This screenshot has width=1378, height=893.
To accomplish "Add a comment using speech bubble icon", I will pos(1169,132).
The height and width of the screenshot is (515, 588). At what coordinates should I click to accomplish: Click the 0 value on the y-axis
* * *
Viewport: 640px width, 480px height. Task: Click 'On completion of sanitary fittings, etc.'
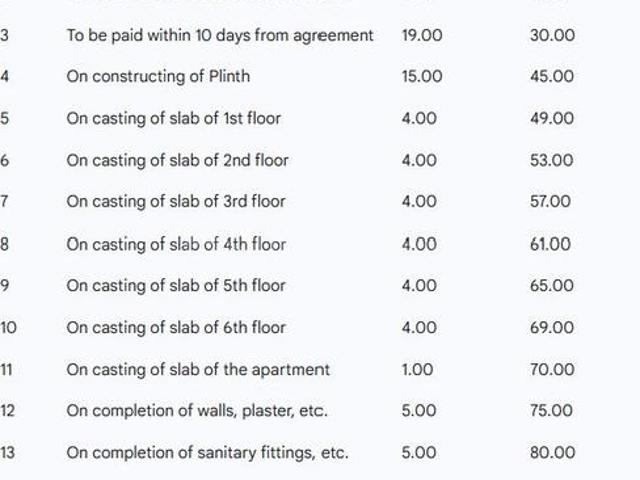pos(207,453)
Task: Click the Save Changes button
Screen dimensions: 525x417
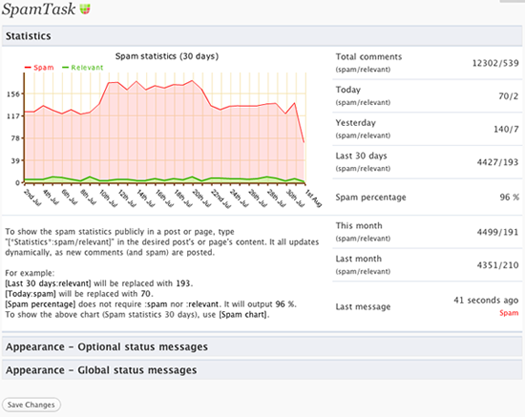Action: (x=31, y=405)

### WORK TO COMPLETE
Please go through the data above and copy every line that has the word "screenshot".

### TASK ANSWER
This screenshot has width=1378, height=893.
The height and width of the screenshot is (515, 588). At what coordinates should I click to accomplish: Click the 0 value on the y-axis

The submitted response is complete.